2-Support non-violent protest: Allow children to participate in youth-led demonstrations like Strike4Climate, while supporting them with related educational content. This can provide the opportunity for them to understand how citizenship works firsthand, and become directly involved in marketing, communications and leadership roles. A background into historical examples of non-violent revolutions could help provide a framework for how we can channel outrage into a peaceful transition towards a sustainable future.

3- Artivism: Encourage more participation in the Arts and drama to help children express their emotions in a positive way through creative outlets. Crafts like knitting have also been known to reduce stress, which should be considered ‘creative fidgeting’ with a useful end product.

4- Update the climate curriculum in schools: We urgently need to adapt our curriculum to deal with the diverse 21st century problems staring us directly in the face. These could include such topics as: history of economic development from the Industrial Revolution, global citizenship issues and alternative technologies working to fix big problems. Youth need the inspiration from the many exciting positive initiatives by groups and individuals making a difference around the world, and are leading the way in new technologies, systems change and grassroots solutions.
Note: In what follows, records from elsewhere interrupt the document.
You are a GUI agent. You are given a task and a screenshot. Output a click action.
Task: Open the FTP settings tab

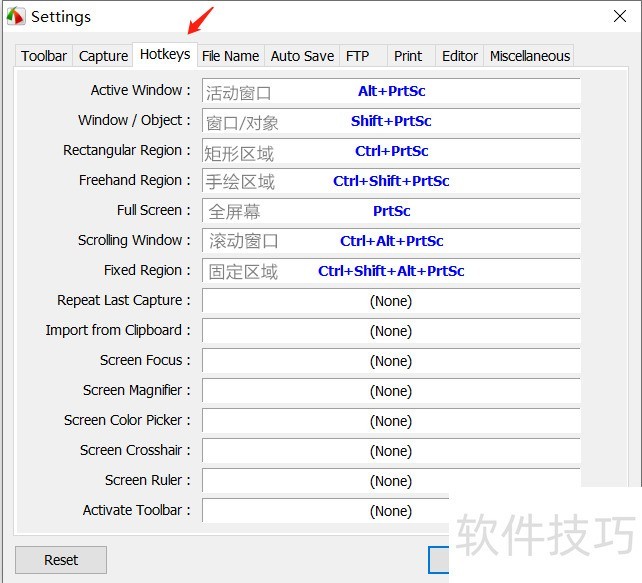click(357, 56)
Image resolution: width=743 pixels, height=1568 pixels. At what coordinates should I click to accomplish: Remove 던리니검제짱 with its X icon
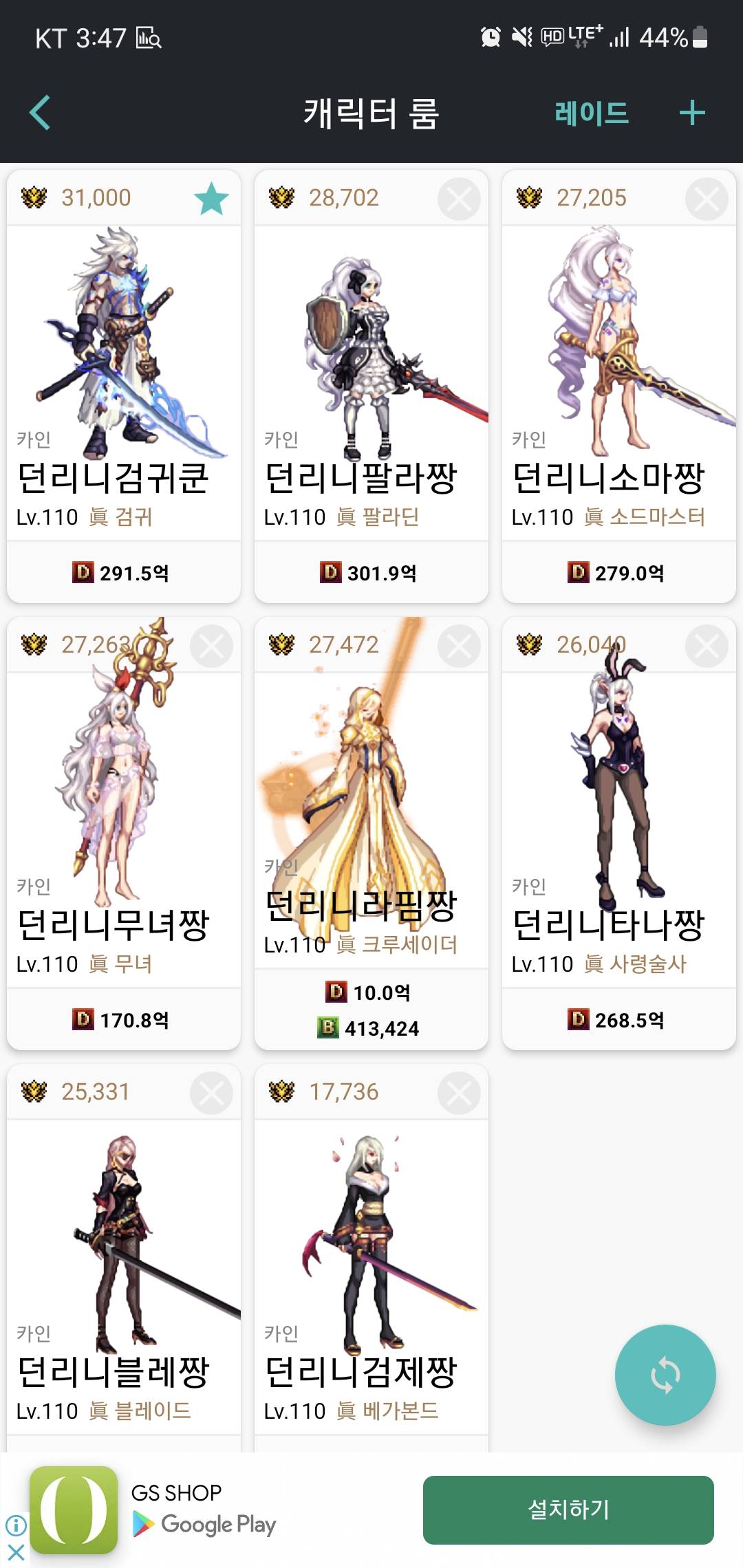tap(459, 1093)
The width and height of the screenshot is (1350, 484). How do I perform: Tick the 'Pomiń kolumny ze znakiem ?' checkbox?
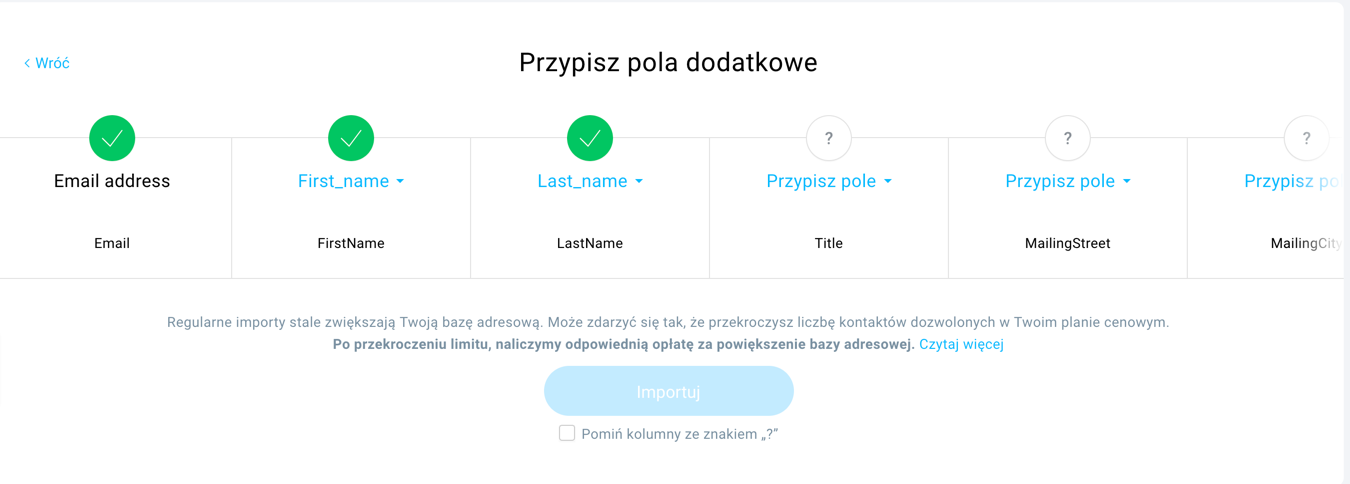tap(567, 433)
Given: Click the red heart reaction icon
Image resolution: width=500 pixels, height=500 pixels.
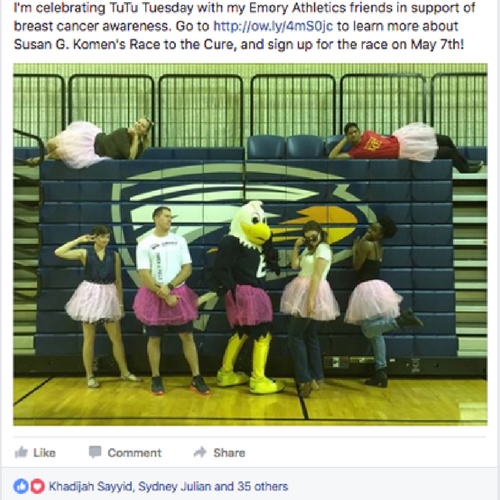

There are many examples that highlight how these seemingly insurmountable problems can be tackled if we start ‘connecting the dots’ from a global perspective. Young people absolutely need to know about the world they will soon enter into as an adult, and want to develop the tools to approach these extreme challenges with confidence and creativity. Despair is the last emotion we want our children to feel about the future!

It’s clear that today’s youth aren’t satisfied to just bury their heads in the sand and ignore these mounting problems, as has been the strategy for many adults who are only just coming to terms with the facts of planetary changes. After decades of denial, our planet is showing us that our collective coping strategy to climate change never really worked in the first place.